Growing up in Hackney, Joel Kpoku had never had the chance to see a rugby ball before moving to Southgate and discovering the sport in Year 7. Initially, he was reluctant and "hated getting dirty," but he gradually developed an interest in rugby. With his brother Jonathan Kpoku, he was spotted by the London Skolars, a rugby league team.
Richard Hill played a key role in recruiting the two brothers to the Saracens, joining the academy.

=== Professional career ===

==== Early days with Saracens ====
Joel Kpoku's professional career began promisingly in England with the Saracens when he was 19, scoring a try against the Leicester Tigers in his debut appearance in October 2018. During this first season, Kpoku played ten matches for Saracens and ten more with the England U20 rugby team. At the end of the season, Kpoku competed in the World Rugby U20 Championship alongside players such as Marcus Smith and impressed observers despite losing in the final to the France U20 rugby team of Cameron Woki, Romain Ntamack, and Demba Bamba.
The following season, Joel Kpoku made 27 appearances, including 12 as a starter. However, his third season proved more challenging due to the COVID-19 pandemic and a complex situation within the club, due to Saracens' relegation. He only participated in seven matches for the Sarries.
As a promising player, he was identified by the British press as one of the young English players expected to renew the Red Rose squad. Kpoku was thus called up for a full England training session in August 2018 by Eddie Jones. In May 2020, he extended his contract with the Saracens by signing a two-year deal, which included his promotion from the academy to the first team. However, his playing time was limited and he decided to leave his formative club in search of more game time.

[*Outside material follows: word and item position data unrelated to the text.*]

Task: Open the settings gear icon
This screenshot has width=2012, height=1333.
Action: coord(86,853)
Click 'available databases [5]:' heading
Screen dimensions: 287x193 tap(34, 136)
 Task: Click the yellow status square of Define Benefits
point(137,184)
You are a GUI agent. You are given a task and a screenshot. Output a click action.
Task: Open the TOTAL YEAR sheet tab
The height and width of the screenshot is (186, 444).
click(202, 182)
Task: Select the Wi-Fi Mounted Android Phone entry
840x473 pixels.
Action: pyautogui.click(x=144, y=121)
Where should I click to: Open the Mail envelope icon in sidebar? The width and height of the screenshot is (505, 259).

==== Kpoku joins Top 14 with LOU ====
On 19 November 2021, Joel Kpoku left the Saracens to join Lyon OU, replacing Etienne Oosthuizen, who had retired for health reasons. In his first season with LOU, Kpoku played only six matches, three of them as a starter. In his debut match for LOU, on 27 December 2021 at the Stade Marcel-Deflandre against La Rochelle, he suffered a serious knee injury in the 33rd minute. Medical examinations revealed a tear of the tibial collateral ligament as well as a syndesmosis in the ankle. From the following season, Kpoku established himself as a key player for the team. In May 2022, he was part of the team that won the 2021–22 EPCR Challenge Cup pool stage. Kpoku and his teammates triumphed over Toulon in the final, giving LOU their first European title in history.

==== New start at Section Paloise ====
In June 2024, he signed a contract with Section Paloise until June 2027. Despite an offer to extend his contract with LOU, Joel Kpoku chose to join the sectionniste project led by Sébastien Piqueronies, which is being rebuilt after the retirement of Sam Whitelock.

== Personal life ==
Kpoku has Congolese heritage and speaks fluent French. He has two rugby-playing brothers: Jonathan Kpoku and Junior Kpoku.

Joel Kpoku has a twin brother, Jonathan Kpoku, who plays for the Sporting Club Albigeois, and another brother, Junior, who plays for Racing 92. Born in England to Congolese parents, the Kpoku brothers are all fluent in French.

In February 2019, he was shortlisted for the Premiership Rugby Cup Breakthrough Player Award.